* **TASK DIRECTIONS**: Give back all of the data exactly as written.

[Stored items]
-.-.-

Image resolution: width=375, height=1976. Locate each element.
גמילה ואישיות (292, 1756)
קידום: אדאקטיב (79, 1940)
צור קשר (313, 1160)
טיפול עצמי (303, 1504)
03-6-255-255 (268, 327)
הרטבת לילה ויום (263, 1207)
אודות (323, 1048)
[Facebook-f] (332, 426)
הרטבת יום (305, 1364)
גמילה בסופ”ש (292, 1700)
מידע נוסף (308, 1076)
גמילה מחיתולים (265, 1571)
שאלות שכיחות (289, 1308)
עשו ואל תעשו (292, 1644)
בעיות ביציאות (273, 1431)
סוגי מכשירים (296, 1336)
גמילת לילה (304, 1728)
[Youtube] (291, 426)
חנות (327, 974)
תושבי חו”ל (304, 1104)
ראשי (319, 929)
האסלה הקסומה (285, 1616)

-.-.-

* **TASK ANSWER**:
Image resolution: width=375, height=1976. Locate each element.
גמילה ואישיות (292, 1756)
קידום: אדאקטיב (79, 1940)
צור קשר (313, 1160)
טיפול עצמי (303, 1504)
03-6-255-255 (268, 327)
הרטבת לילה ויום (263, 1207)
אודות (323, 1048)
[Facebook-f] (332, 426)
הרטבת יום (305, 1364)
גמילה בסופ”ש (292, 1700)
מידע נוסף (308, 1076)
גמילה מחיתולים (265, 1571)
שאלות שכיחות (289, 1308)
עשו ואל תעשו (292, 1644)
בעיות ביציאות (273, 1431)
סוגי מכשירים (296, 1336)
גמילת לילה (304, 1728)
[Youtube] (291, 426)
חנות (327, 974)
תושבי חו”ל (304, 1104)
ראשי (319, 929)
האסלה הקסומה (285, 1616)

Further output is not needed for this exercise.